Written request:
Reproduce every one of the following items word for word, keeping each line in its original order.

** BEGIN Data for this task **

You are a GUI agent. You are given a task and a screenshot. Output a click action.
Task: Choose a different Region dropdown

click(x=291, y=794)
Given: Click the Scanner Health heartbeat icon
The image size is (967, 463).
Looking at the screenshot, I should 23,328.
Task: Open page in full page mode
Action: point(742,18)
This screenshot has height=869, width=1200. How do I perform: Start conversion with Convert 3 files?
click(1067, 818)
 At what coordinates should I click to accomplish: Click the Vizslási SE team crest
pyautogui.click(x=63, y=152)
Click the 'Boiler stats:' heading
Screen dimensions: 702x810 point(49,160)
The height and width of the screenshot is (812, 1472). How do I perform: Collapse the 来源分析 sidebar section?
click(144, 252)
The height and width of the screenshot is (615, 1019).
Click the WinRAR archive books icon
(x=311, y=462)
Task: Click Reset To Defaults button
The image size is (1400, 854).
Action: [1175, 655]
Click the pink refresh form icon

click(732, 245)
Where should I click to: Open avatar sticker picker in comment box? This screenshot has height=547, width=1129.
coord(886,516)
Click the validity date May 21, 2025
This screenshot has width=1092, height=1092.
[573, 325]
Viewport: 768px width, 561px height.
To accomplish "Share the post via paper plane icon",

** END Data for this task **

Solution to the exercise:
You are a GUI agent. You are given a task and a screenshot. Output a click action.
Task: Choose a different Region dropdown

click(x=291, y=794)
Given: Click the Scanner Health heartbeat icon
The image size is (967, 463).
Looking at the screenshot, I should 23,328.
Task: Open page in full page mode
Action: point(742,18)
This screenshot has height=869, width=1200. How do I perform: Start conversion with Convert 3 files?
click(1067, 818)
 At what coordinates should I click to accomplish: Click the Vizslási SE team crest
pyautogui.click(x=63, y=152)
Click the 'Boiler stats:' heading
Screen dimensions: 702x810 point(49,160)
The height and width of the screenshot is (812, 1472). How do I perform: Collapse the 来源分析 sidebar section?
click(144, 252)
The height and width of the screenshot is (615, 1019).
Click the WinRAR archive books icon
(x=311, y=462)
Task: Click Reset To Defaults button
The image size is (1400, 854).
Action: [1175, 655]
Click the pink refresh form icon

click(732, 245)
Where should I click to: Open avatar sticker picker in comment box? This screenshot has height=547, width=1129.
coord(886,516)
Click the validity date May 21, 2025
This screenshot has width=1092, height=1092.
[573, 325]
Viewport: 768px width, 561px height.
To accomplish "Share the post via paper plane icon",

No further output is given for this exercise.